[START]

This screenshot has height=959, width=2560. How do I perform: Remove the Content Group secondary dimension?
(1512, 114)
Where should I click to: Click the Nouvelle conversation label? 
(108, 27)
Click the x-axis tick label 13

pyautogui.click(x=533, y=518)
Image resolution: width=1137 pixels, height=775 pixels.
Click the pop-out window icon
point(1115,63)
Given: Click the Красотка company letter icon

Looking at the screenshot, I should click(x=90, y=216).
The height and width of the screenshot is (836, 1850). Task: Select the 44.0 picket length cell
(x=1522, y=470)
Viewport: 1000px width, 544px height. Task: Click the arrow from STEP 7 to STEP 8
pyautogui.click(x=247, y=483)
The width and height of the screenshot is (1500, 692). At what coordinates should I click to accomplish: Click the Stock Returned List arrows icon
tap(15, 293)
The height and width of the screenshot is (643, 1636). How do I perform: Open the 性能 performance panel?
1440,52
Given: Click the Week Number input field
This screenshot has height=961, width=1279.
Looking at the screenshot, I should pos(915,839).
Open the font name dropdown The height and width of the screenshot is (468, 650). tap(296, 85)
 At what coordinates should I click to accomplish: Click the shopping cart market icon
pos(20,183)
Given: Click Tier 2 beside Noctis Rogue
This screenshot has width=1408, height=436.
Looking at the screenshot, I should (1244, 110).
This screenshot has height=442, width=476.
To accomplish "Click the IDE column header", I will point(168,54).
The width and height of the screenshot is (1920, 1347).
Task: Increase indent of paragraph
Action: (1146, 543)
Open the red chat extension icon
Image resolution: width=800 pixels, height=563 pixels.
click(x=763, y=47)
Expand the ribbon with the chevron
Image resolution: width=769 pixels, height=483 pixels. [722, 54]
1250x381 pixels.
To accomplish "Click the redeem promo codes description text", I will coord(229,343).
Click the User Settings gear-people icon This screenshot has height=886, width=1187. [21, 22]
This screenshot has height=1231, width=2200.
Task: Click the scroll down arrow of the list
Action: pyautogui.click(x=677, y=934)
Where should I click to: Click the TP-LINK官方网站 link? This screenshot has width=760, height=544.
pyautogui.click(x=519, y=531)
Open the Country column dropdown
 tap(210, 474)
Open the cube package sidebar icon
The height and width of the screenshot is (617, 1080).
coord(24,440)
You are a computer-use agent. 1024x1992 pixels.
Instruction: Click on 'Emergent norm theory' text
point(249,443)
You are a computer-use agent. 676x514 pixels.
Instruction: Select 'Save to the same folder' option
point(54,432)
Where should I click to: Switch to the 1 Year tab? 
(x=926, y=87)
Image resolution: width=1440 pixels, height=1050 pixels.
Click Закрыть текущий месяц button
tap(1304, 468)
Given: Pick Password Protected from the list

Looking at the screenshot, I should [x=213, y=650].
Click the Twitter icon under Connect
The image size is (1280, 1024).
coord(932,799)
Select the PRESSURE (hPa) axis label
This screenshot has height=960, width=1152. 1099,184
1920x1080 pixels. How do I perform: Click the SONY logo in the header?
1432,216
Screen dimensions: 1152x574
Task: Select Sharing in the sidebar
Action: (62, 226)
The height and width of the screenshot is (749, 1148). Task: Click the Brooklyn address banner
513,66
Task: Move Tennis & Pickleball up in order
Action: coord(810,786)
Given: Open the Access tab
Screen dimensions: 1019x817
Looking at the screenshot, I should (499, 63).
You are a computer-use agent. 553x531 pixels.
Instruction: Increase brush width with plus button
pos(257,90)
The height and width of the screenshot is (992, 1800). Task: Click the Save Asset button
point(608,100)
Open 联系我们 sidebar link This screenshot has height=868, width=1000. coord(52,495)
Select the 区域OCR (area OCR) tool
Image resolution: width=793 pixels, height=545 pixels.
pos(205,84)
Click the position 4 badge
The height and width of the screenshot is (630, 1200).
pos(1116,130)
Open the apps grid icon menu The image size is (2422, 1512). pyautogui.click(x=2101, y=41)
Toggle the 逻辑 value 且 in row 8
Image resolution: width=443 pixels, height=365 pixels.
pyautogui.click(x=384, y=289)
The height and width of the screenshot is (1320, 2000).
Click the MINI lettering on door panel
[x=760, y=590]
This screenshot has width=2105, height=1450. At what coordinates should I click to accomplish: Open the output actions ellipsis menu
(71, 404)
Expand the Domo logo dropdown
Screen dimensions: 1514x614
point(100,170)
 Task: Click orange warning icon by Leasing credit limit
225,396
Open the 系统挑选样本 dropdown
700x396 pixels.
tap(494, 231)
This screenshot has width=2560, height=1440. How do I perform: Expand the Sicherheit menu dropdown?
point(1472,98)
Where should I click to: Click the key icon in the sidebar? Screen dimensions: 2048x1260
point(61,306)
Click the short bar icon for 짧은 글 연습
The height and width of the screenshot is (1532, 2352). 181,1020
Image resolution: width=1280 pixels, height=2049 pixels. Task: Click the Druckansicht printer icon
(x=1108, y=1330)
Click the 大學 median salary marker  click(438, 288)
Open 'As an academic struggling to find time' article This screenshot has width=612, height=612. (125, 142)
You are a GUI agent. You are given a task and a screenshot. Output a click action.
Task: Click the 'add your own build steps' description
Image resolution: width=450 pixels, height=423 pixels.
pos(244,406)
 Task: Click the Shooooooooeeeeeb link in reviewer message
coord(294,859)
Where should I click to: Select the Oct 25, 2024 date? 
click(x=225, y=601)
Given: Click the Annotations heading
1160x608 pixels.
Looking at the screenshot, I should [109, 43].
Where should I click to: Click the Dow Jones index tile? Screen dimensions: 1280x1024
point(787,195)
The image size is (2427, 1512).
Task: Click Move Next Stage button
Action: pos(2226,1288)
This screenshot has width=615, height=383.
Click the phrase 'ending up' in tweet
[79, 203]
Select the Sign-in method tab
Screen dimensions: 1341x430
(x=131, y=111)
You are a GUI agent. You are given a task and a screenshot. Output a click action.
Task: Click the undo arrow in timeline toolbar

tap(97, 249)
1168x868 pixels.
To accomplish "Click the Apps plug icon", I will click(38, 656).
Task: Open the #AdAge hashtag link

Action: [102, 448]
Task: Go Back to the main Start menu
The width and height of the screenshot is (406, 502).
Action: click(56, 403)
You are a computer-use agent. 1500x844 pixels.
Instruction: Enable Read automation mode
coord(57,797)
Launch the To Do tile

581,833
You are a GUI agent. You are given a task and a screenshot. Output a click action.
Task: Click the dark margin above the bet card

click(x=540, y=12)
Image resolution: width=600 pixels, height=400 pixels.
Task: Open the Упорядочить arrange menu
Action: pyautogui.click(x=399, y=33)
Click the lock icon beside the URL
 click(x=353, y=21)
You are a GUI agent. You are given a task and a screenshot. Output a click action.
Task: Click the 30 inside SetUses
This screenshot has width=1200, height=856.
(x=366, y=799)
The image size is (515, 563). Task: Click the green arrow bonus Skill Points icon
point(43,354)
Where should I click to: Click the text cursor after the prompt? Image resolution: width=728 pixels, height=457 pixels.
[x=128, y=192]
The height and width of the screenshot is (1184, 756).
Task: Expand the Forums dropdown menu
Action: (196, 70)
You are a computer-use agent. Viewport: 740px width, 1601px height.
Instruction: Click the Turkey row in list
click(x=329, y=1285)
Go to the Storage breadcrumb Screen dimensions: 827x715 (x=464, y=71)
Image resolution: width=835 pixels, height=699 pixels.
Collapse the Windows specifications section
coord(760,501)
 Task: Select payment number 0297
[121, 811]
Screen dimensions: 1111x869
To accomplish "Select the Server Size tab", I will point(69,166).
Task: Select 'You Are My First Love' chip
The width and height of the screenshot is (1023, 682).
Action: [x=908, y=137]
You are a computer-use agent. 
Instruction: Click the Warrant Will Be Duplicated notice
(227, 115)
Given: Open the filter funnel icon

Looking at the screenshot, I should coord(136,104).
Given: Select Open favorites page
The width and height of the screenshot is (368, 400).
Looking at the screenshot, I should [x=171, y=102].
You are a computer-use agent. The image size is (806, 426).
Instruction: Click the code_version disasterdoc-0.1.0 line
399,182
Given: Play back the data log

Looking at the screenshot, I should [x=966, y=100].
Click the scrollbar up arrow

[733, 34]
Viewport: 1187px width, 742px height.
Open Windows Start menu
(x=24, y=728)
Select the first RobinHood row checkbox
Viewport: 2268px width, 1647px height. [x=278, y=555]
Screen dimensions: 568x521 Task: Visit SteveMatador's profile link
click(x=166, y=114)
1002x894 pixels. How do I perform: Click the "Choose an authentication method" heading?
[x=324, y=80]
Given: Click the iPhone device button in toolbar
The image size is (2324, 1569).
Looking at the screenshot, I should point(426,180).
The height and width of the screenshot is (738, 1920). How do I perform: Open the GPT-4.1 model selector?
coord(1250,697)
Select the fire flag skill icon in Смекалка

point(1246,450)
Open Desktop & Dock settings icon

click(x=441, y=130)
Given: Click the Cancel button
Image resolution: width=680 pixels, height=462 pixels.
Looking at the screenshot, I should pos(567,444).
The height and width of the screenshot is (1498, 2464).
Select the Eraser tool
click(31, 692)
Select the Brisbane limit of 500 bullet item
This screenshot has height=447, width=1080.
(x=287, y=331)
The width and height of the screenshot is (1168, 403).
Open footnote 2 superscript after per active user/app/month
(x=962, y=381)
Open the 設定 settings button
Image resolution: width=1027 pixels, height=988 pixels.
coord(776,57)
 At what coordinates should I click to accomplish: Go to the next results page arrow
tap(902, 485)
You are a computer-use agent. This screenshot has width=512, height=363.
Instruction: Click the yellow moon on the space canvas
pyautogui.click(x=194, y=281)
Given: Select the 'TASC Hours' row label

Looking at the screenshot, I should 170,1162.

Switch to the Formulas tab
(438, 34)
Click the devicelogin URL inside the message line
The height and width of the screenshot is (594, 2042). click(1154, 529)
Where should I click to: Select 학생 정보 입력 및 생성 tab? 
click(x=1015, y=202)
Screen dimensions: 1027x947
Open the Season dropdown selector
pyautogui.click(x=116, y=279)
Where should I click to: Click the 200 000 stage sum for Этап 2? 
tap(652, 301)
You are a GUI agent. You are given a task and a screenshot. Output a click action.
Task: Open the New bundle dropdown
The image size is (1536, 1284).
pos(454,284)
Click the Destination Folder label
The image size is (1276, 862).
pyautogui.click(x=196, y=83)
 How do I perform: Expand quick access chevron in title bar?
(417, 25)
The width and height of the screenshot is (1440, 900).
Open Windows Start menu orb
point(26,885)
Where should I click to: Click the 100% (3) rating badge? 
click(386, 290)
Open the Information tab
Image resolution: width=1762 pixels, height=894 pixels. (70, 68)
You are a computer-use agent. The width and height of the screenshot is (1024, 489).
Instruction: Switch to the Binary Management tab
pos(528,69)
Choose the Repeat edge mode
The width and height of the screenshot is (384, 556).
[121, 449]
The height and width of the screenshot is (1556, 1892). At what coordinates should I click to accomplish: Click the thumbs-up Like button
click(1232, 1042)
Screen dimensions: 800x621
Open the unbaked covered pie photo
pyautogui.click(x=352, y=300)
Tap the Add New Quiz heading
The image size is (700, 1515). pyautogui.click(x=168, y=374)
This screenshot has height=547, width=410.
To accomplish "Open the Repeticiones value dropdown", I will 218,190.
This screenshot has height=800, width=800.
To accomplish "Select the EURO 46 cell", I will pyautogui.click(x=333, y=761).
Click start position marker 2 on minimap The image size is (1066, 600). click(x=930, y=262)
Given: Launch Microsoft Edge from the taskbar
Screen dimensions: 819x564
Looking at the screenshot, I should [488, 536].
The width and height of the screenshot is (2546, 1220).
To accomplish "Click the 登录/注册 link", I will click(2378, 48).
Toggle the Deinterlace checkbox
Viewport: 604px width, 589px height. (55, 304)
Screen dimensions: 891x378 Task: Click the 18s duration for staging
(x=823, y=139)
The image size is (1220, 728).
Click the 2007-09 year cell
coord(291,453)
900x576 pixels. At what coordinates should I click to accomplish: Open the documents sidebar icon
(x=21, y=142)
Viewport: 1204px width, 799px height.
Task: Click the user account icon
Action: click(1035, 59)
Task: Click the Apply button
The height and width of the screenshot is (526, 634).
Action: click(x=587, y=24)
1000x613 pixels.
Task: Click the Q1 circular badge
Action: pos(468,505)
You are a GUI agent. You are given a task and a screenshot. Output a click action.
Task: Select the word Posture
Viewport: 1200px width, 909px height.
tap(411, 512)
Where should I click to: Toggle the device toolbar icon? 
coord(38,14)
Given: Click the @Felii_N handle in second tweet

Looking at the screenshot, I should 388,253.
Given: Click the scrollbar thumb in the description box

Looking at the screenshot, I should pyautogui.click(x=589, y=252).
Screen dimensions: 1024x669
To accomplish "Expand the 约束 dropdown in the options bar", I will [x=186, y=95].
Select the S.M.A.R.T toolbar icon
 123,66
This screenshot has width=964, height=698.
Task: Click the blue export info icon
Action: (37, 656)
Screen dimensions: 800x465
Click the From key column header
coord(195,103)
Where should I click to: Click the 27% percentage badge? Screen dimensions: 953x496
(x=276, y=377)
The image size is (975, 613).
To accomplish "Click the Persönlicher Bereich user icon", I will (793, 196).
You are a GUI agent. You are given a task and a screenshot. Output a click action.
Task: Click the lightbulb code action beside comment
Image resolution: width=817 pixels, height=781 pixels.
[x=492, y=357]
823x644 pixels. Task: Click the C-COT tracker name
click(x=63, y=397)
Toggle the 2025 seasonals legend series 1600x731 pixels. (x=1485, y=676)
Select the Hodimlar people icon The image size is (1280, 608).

[END]

__The task__:
Count the lines above that contain the string "Switch", treating uppercase and lowercase as different, and reply with only the number.

__Correct response__:
3